Where have I gone wrong?

Last edited:
If I put x=a into ##2 \pi ax-\frac{\pi x^2}{2}##, which is what you did I hope, I don't get ##2a^2(\pi-\frac{1}{4})##.

Dick said:
If I put x=a into ##2 \pi ax-\frac{\pi x^2}{2}##, which is what you did I hope, I don't get ##2a^2(\pi-\frac{1}{4})##.

I simplified it wrong then.

I'll have another look.

Dick said:
If I put x=a into ##2 \pi ax-\frac{\pi x^2}{2}##, which is what you did I hope, I don't get ##2a^2(\pi-\frac{1}{4})##.

Oh my god. This is incredibly simple. I over complicated it I guess. So I have

$$C=\dfrac{3\pi a^2}{2}$$

$$2\pi ax- \dfrac{\pi x^2}{2}=-kx+\dfrac{3 \pi a^2}{2}$$

x=0 when t=T

$$kT=\dfrac{3 \pi a^2}{2}$$

$$k=\dfrac{3 \pi a^2}{2T}$$

Got it.

Yeah, you had the right idea all along. Some simple errors were tripping you up.

## What is a differential equation?

A differential equation is a mathematical equation that relates a function with its derivatives. It is used to model various physical phenomena in fields such as physics, engineering, and economics.

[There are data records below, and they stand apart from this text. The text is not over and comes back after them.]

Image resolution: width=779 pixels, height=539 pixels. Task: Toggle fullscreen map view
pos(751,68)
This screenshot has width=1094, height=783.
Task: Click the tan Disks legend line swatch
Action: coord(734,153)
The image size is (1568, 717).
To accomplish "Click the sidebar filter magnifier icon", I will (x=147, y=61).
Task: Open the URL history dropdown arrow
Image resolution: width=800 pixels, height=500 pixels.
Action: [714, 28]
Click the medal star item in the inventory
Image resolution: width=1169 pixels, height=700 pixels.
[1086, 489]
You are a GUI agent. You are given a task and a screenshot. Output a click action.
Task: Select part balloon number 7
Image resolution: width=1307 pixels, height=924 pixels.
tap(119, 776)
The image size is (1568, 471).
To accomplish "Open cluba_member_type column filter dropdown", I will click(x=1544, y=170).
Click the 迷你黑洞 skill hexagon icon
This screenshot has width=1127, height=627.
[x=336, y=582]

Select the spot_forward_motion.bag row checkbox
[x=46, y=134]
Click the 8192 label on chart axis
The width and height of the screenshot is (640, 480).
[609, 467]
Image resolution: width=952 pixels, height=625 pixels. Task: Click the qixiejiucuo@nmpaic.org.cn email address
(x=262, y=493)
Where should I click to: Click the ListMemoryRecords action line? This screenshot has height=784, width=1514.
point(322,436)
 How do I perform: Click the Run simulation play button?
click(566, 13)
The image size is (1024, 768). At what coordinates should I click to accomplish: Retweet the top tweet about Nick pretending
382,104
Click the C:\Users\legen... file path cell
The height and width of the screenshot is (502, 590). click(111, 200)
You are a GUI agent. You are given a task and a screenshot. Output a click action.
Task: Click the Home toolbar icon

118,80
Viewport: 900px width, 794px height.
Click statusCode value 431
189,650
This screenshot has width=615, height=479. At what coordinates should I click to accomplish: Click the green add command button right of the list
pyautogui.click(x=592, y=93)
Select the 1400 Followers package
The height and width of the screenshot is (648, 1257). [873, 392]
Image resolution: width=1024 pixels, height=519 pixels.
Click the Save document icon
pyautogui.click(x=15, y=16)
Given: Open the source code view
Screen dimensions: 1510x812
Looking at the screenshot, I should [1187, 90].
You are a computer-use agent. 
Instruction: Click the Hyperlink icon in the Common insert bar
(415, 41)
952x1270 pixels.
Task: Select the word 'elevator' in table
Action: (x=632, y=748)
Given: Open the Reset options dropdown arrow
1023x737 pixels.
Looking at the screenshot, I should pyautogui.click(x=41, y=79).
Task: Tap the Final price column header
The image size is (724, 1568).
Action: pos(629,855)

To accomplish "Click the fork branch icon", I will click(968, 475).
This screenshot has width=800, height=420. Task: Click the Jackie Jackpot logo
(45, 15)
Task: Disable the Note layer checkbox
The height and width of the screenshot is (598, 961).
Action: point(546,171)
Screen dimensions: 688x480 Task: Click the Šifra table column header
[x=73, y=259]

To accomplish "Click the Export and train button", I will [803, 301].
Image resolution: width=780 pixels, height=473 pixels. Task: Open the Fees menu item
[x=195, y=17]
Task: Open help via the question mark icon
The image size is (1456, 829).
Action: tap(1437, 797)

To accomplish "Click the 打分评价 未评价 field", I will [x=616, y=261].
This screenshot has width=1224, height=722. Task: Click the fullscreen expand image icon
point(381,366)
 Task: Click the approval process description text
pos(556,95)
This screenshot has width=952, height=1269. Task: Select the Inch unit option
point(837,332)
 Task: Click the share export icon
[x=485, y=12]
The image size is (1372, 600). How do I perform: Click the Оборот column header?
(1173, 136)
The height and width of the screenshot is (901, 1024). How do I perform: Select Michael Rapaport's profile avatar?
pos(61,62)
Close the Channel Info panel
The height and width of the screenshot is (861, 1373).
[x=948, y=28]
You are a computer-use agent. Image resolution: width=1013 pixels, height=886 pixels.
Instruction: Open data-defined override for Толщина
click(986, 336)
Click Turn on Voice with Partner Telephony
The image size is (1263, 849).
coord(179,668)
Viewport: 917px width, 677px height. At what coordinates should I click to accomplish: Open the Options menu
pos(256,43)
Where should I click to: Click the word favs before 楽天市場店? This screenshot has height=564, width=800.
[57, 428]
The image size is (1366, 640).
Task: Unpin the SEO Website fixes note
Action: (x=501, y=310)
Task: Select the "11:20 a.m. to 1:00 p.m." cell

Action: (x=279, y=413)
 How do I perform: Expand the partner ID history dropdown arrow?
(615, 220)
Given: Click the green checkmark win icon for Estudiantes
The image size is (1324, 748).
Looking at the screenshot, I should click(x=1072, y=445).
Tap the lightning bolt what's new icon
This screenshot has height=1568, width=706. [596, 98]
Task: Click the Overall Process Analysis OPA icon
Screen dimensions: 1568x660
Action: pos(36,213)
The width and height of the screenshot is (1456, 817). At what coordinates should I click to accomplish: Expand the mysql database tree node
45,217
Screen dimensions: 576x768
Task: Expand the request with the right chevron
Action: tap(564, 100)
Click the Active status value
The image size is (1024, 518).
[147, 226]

## Why are differential equations important?

Differential equations are important because they allow us to describe and analyze complex systems and phenomena in a mathematical way. They are used in many fields of science and engineering to make predictions and solve problems.

## What are the different types of differential equations?

The main types of differential equations are ordinary differential equations, partial differential equations, and stochastic differential equations. Ordinary differential equations involve single-variable functions, while partial differential equations involve multi-variable functions. Stochastic differential equations involve randomness and probability.

## How do I solve a differential equation?

The method for solving a differential equation depends on its type and complexity. Some methods include separation of variables, substitution, and using specific formulas for certain types of equations. Numerical methods can also be used to approximate a solution.

## What are some real-life applications of differential equations?

Differential equations have a wide range of real-life applications, including describing the motion of objects, predicting population growth, modeling chemical reactions, and analyzing electrical circuits. They are also used in fields such as economics, biology, and meteorology.